(PROBLEM STATEMENT): Convert each line of the data below into a JSON list of strings, with one string per line and no entries for blank lines.

--- --- ---

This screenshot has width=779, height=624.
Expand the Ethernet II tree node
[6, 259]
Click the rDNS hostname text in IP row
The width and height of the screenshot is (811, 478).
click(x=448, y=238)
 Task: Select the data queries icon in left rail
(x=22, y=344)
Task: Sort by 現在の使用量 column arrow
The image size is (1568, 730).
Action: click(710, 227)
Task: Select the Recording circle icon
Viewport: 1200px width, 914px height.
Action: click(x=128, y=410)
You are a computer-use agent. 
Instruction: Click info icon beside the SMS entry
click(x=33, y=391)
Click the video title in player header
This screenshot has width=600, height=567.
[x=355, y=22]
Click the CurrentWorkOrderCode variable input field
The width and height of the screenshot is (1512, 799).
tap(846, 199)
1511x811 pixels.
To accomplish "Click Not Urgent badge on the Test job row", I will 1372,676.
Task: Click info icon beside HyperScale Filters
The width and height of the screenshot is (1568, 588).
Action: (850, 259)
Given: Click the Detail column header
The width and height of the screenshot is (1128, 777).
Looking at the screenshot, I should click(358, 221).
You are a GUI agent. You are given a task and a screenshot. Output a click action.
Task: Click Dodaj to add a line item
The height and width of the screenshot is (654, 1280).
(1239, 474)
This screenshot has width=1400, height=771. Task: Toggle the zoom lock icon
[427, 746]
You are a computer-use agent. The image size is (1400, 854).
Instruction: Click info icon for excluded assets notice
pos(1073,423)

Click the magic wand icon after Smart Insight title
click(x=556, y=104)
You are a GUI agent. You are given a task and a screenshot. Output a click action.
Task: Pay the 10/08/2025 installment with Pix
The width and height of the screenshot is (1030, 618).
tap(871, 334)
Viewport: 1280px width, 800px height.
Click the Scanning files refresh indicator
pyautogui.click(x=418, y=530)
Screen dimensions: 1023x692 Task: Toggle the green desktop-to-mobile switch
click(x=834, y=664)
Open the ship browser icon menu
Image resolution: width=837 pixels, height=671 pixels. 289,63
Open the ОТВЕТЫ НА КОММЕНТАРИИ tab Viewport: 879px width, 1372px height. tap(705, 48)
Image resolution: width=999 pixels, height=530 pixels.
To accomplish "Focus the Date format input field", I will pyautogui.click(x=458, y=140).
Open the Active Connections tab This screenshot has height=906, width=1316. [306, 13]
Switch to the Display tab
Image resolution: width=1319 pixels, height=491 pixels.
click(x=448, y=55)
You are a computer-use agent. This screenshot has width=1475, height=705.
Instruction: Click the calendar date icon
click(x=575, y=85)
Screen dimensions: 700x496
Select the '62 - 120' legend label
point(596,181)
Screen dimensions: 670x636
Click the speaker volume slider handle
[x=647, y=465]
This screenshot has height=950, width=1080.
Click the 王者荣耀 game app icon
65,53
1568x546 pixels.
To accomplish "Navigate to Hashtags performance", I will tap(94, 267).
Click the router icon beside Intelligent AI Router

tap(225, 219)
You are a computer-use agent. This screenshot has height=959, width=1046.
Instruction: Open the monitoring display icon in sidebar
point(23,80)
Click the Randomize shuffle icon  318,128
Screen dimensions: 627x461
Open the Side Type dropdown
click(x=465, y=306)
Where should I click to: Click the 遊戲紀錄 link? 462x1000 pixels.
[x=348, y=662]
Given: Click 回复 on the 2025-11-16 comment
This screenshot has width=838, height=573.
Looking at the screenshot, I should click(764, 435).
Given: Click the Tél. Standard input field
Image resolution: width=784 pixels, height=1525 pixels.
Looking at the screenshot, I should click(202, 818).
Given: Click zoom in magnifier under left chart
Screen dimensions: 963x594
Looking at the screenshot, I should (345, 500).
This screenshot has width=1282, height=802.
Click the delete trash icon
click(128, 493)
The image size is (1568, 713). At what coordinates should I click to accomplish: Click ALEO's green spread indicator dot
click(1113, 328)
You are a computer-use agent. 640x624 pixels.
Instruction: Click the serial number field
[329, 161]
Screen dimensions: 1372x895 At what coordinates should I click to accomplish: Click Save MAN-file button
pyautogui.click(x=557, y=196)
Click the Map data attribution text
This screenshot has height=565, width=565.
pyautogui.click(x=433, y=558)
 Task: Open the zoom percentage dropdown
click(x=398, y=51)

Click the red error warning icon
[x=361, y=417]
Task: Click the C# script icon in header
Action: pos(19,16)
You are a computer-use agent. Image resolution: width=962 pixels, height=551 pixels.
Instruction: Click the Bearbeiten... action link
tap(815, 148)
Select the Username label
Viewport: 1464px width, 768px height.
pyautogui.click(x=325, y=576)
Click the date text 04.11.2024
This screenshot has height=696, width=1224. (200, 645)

--- --- ---

(FULL SOLUTION):
[
  "This screenshot has width=779, height=624.",
  "Expand the Ethernet II tree node",
  "[6, 259]",
  "Click the rDNS hostname text in IP row",
  "The width and height of the screenshot is (811, 478).",
  "click(x=448, y=238)",
  " Task: Select the data queries icon in left rail",
  "(x=22, y=344)",
  "Task: Sort by 現在の使用量 column arrow",
  "The image size is (1568, 730).",
  "Action: click(710, 227)",
  "Task: Select the Recording circle icon",
  "Viewport: 1200px width, 914px height.",
  "Action: click(x=128, y=410)",
  "You are a computer-use agent. ",
  "Instruction: Click info icon beside the SMS entry",
  "click(x=33, y=391)",
  "Click the video title in player header",
  "This screenshot has width=600, height=567.",
  "[x=355, y=22]",
  "Click the CurrentWorkOrderCode variable input field",
  "The width and height of the screenshot is (1512, 799).",
  "tap(846, 199)",
  "1511x811 pixels.",
  "To accomplish \"Click Not Urgent badge on the Test job row\", I will 1372,676.",
  "Task: Click info icon beside HyperScale Filters",
  "The width and height of the screenshot is (1568, 588).",
  "Action: (850, 259)",
  "Given: Click the Detail column header",
  "The width and height of the screenshot is (1128, 777).",
  "Looking at the screenshot, I should click(358, 221).",
  "You are a GUI agent. You are given a task and a screenshot. Output a click action.",
  "Task: Click Dodaj to add a line item",
  "The height and width of the screenshot is (654, 1280).",
  "(1239, 474)",
  "This screenshot has width=1400, height=771. Task: Toggle the zoom lock icon",
  "[427, 746]",
  "You are a computer-use agent. The image size is (1400, 854).",
  "Instruction: Click info icon for excluded assets notice",
  "pos(1073,423)",
  "Click the magic wand icon after Smart Insight title",
  "click(x=556, y=104)",
  "You are a GUI agent. You are given a task and a screenshot. Output a click action.",
  "Task: Pay the 10/08/2025 installment with Pix",
  "The width and height of the screenshot is (1030, 618).",
  "tap(871, 334)",
  "Viewport: 1280px width, 800px height.",
  "Click the Scanning files refresh indicator",
  "pyautogui.click(x=418, y=530)",
  "Screen dimensions: 1023x692 Task: Toggle the green desktop-to-mobile switch",
  "click(x=834, y=664)",
  "Open the ship browser icon menu",
  "Image resolution: width=837 pixels, height=671 pixels. 289,63",
  "Open the ОТВЕТЫ НА КОММЕНТАРИИ tab Viewport: 879px width, 1372px height. tap(705, 48)",
  "Image resolution: width=999 pixels, height=530 pixels.",
  "To accomplish \"Focus the Date format input field\", I will pyautogui.click(x=458, y=140).",
  "Open the Active Connections tab This screenshot has height=906, width=1316. [306, 13]",
  "Switch to the Display tab",
  "Image resolution: width=1319 pixels, height=491 pixels.",
  "click(x=448, y=55)",
  "You are a computer-use agent. This screenshot has width=1475, height=705.",
  "Instruction: Click the calendar date icon",
  "click(x=575, y=85)",
  "Screen dimensions: 700x496",
  "Select the '62 - 120' legend label",
  "point(596,181)",
  "Screen dimensions: 670x636",
  "Click the speaker volume slider handle",
  "[x=647, y=465]",
  "This screenshot has height=950, width=1080.",
  "Click the 王者荣耀 game app icon",
  "65,53",
  "1568x546 pixels.",
  "To accomplish \"Navigate to Hashtags performance\", I will tap(94, 267).",
  "Click the router icon beside Intelligent AI Router",
  "tap(225, 219)",
  "You are a computer-use agent. This screenshot has height=959, width=1046.",
  "Instruction: Open the monitoring display icon in sidebar",
  "point(23,80)",
  "Click the Randomize shuffle icon  318,128",
  "Screen dimensions: 627x461",
  "Open the Side Type dropdown",
  "click(x=465, y=306)",
  "Where should I click to: Click the 遊戲紀錄 link? 462x1000 pixels.",
  "[x=348, y=662]",
  "Given: Click 回复 on the 2025-11-16 comment",
  "This screenshot has width=838, height=573.",
  "Looking at the screenshot, I should click(764, 435).",
  "Given: Click the Tél. Standard input field",
  "Image resolution: width=784 pixels, height=1525 pixels.",
  "Looking at the screenshot, I should click(202, 818).",
  "Given: Click zoom in magnifier under left chart",
  "Screen dimensions: 963x594",
  "Looking at the screenshot, I should (345, 500).",
  "This screenshot has width=1282, height=802.",
  "Click the delete trash icon",
  "click(128, 493)",
  "The image size is (1568, 713). At what coordinates should I click to accomplish: Click ALEO's green spread indicator dot",
  "click(1113, 328)",
  "You are a computer-use agent. 640x624 pixels.",
  "Instruction: Click the serial number field",
  "[329, 161]",
  "Screen dimensions: 1372x895 At what coordinates should I click to accomplish: Click Save MAN-file button",
  "pyautogui.click(x=557, y=196)",
  "Click the Map data attribution text",
  "This screenshot has height=565, width=565.",
  "pyautogui.click(x=433, y=558)",
  " Task: Open the zoom percentage dropdown",
  "click(x=398, y=51)",
  "Click the red error warning icon",
  "[x=361, y=417]",
  "Task: Click the C# script icon in header",
  "Action: pos(19,16)",
  "You are a computer-use agent. Image resolution: width=962 pixels, height=551 pixels.",
  "Instruction: Click the Bearbeiten... action link",
  "tap(815, 148)",
  "Select the Username label",
  "Viewport: 1464px width, 768px height.",
  "pyautogui.click(x=325, y=576)",
  "Click the date text 04.11.2024",
  "This screenshot has height=696, width=1224. (200, 645)"
]